*Page:*
--------
Drawn Out: A Seriously Funny Memoir
Tom Scott
Published by Allen and Unwin
An hilarious, heart-breaking and heart-warming book in which Tom Scott recounts his life with blistering wit. We are introduced to the people,
places and events that have had an impact on his life, seen through a shrewd, acerbic and sometimes scathingly funny lens. Each chapter leaps about, but ultimately follows a logical progression as we come
to know how the man, the journalist, the cartoonist and the writer has been formed by his uniquely New Zealand background.
Judges: Ella Henry, Philip King and Toby Manhire
Driving to Treblinka: A Long Search for a Lost Father
Diana Wichtel Published by Awa Press
Powerful, poignant, and not infrequently profound, Driving to Treblinka sets out in pursuit of the truth about the life and death of the author’s father. Diana Wichtel traces his story back to Poland, and
from the Jewish ghetto and
a miraculous escape from execution at the Nazi death camp in Treblinka to a new
life in Canada and another heart-wrenching separation from family. As uplifting as it is upsetting, Driving to Treblinka delivers an engrossing account of a life, and the indelible legacy of the Holocaust through the generations.
Tears of Rangi: Experiments Across Worlds
Anne Salmond
Published by Auckland University Press
This is Anne Salmond’s most ambitious book to date. This is New Zealand, a place where multiple worlds engage and collide. Beginning with an examination of the early period of
encounters between Māori and European, 1769-1840, Salmond proceeds to investigate clashes and exchanges in key areas
of contemporary life— waterways, land, the sea and people—and points to new ways of understanding interactions between people and the natural world.
--------
*The tasks:*
**A.** Extract the part of the book descriptions between "Judges: Ella Henry, Philip" and "through the generations.", inclusive, copying it word for word.
**B.** Answer these questions from the book descriptions:
(i) Which publisher released Tom Scott's memoir?
(ii) In what country did Diana Wichtel's father begin a new life?
(iii) What span of years does the early period of encounters examined in Tears of Rangi cover?
Use only the book descriptions above; draw on no outside knowledge.

*Available data:*
--------
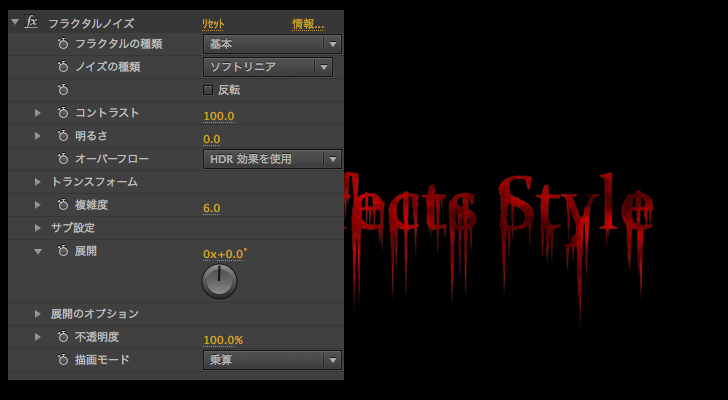Viewport: 728px width, 400px height.
Task: Expand the サブ設定 section
Action: (38, 228)
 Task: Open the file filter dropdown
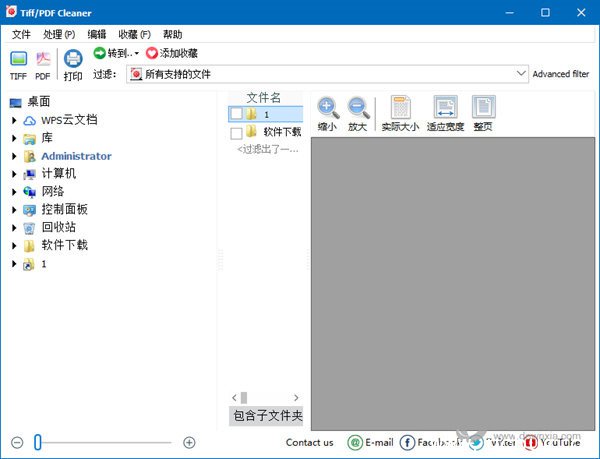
--------
*Responses to the tasks:*
**A.**
Judges: Ella Henry, Philip King and Toby Manhire
Driving to Treblinka: A Long Search for a Lost Father
Diana Wichtel Published by Awa Press
Powerful, poignant, and not infrequently profound, Driving to Treblinka sets out in pursuit of the truth about the life and death of the author’s father. Diana Wichtel traces his story back to Poland, and
from the Jewish ghetto and
a miraculous escape from execution at the Nazi death camp in Treblinka to a new
life in Canada and another heart-wrenching separation from family. As uplifting as it is upsetting, Driving to Treblinka delivers an engrossing account of a life, and the indelible legacy of the Holocaust through the generations.

**B.**
(i) Allen and Unwin
(ii) Canada
(iii) 1769-1840